SUARAMALANG.COM, Kabupaten Malang – Musyawarah Olahraga Kabupaten Luar Biasa (Musorkablub) Komite Olahraga Nasional Indonesia (KONI) Kabupaten Malang periode 2026–2028 pada Sabtu (14/2/2026) berlangsung tegang setelah muncul perdebatan soal mekanisme pemilihan ketua, dari rencana penetapan berbasis surat dukungan hingga tuntutan voting tertutup.
Forum yang digelar di ruang paripurna Kantor DPRD Kabupaten Malang itu diikuti 60 cabang olahraga (cabor) dan awalnya diikuti tiga kandidat: Darmadi, Zia’ul Haq, serta Hendra Prastiawan. Namun, pada tahap penyampaian visi-misi, Hendra menyatakan mundur sehingga kontestasi menyisakan dua nama.
Situasi memanas ketika pimpinan sidang, Mulyono, menawarkan penetapan ketua berdasarkan surat dukungan tertulis dari cabor. Dalam pengumuman terbuka disebutkan Darmadi memperoleh dukungan 41 cabor, sementara Zia’ul Haq didukung sembilan cabor.
Tuntutan Voting Tertutup dalam Musorkablub KONI
Keberatan muncul dari sejumlah peserta, termasuk perwakilan Ikatan Pencak Silat Indonesia (IPSI) dan Asosiasi Kabupaten Persatuan Sepakbola Seluruh Indonesia (PSSI). Mereka menilai penetapan berdasarkan surat dukungan berpotensi mengurangi legitimasi hasil.
Perwakilan IPSI, Wiwid Tuhu, meminta agar pemilihan dilakukan melalui mekanisme voting tertutup.

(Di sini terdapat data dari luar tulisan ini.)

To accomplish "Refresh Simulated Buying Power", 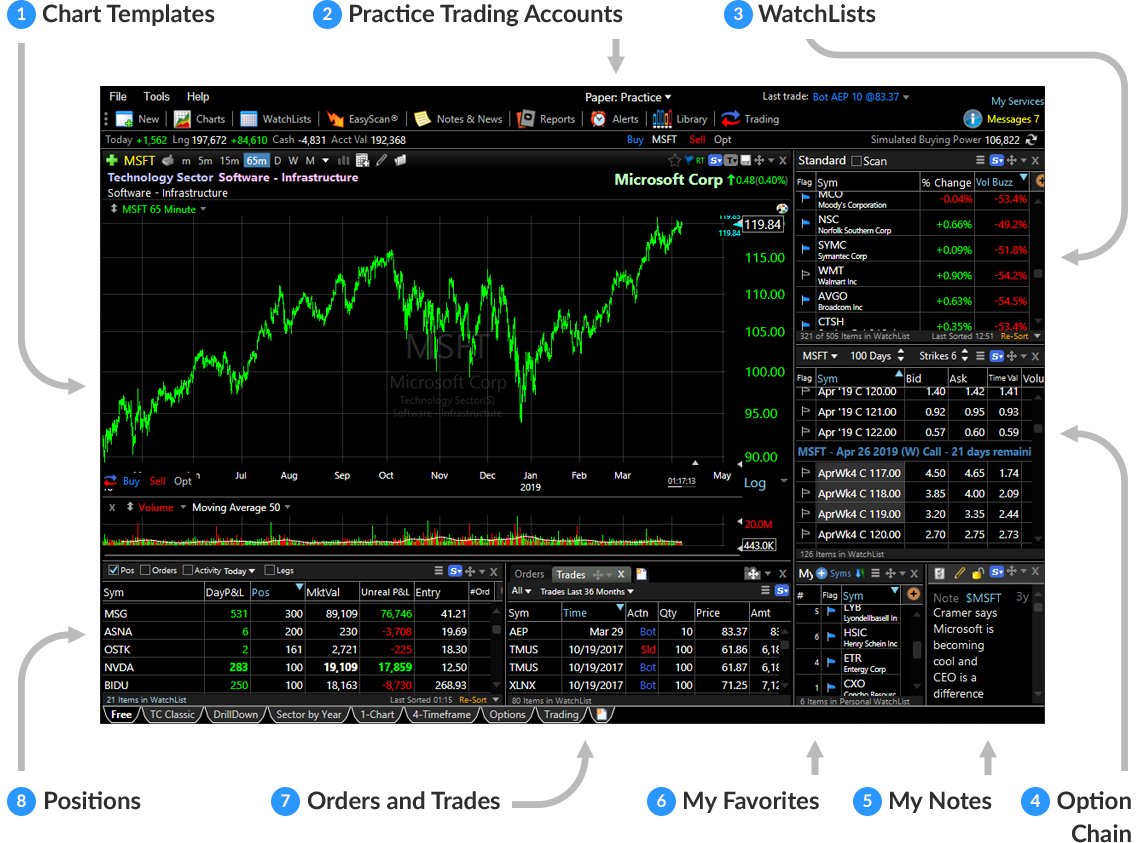I will [1031, 140].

“Voting tertutup ini penting, agar siapapun yang menjadi Ketua KONI Kabupaten Malang periode 2026-2028, nantinya bisa merangkul semua cabor, termasuk kepada cabor yang tidak mendukungnya,” ujarnya.

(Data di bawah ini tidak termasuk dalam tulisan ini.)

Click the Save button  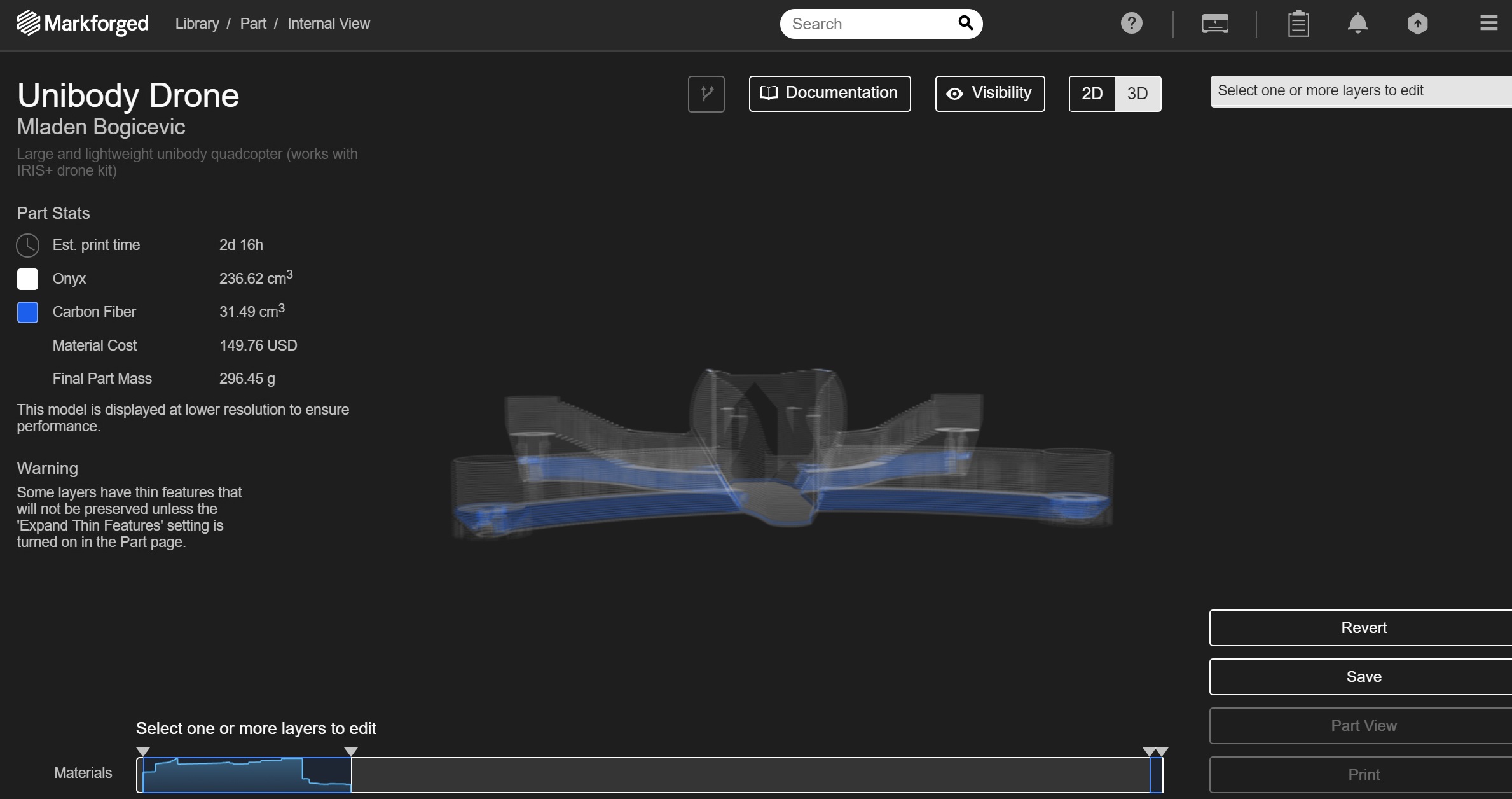[1363, 677]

Menurut Wiwid, mekanisme tersebut merupakan bagian dari sistem demokrasi yang sah dan seharusnya dijalankan dalam forum organisasi.
“Kalau mekanisme ini dilanggar oleh ketua sidang, maka wajar jika ada respons yang berlebihan dalam proses jalannya Musorkablub,” katanya.
Perdebatan sempat memuncak hingga salah satu calon, Zia’ul Haq, berdiri dan naik ke kursi sidang sebagai bentuk protes atas rencana aklamasi. Ketegangan itu membuat pimpinan sidang menskors sementara persidangan untuk membuka ruang dialog antara kedua kubu.
Setelah pembahasan ulang, forum akhirnya menyepakati voting tertutup sebagai mekanisme pemilihan. Keputusan tersebut menjadi titik balik yang meredakan ketegangan dan memberi legitimasi prosedural terhadap hasil akhir.
Dalam voting yang digelar setelah skors dicabut, Darmadi terpilih sebagai Ketua KONI Kabupaten Malang periode 2026–2028 dengan 40 suara, sementara Zia’ul Haq memperoleh 19 suara dan satu suara abstain.
Dinamika Musorkablub kali ini menunjukkan bahwa tata kelola organisasi olahraga tidak terlepas dari tuntutan transparansi dan akuntabilitas. Polemik voting tertutup menjadi refleksi penting tentang bagaimana legitimasi kepemimpinan dibangun, tidak hanya melalui dukungan administratif, tetapi juga melalui prosedur yang diterima bersama.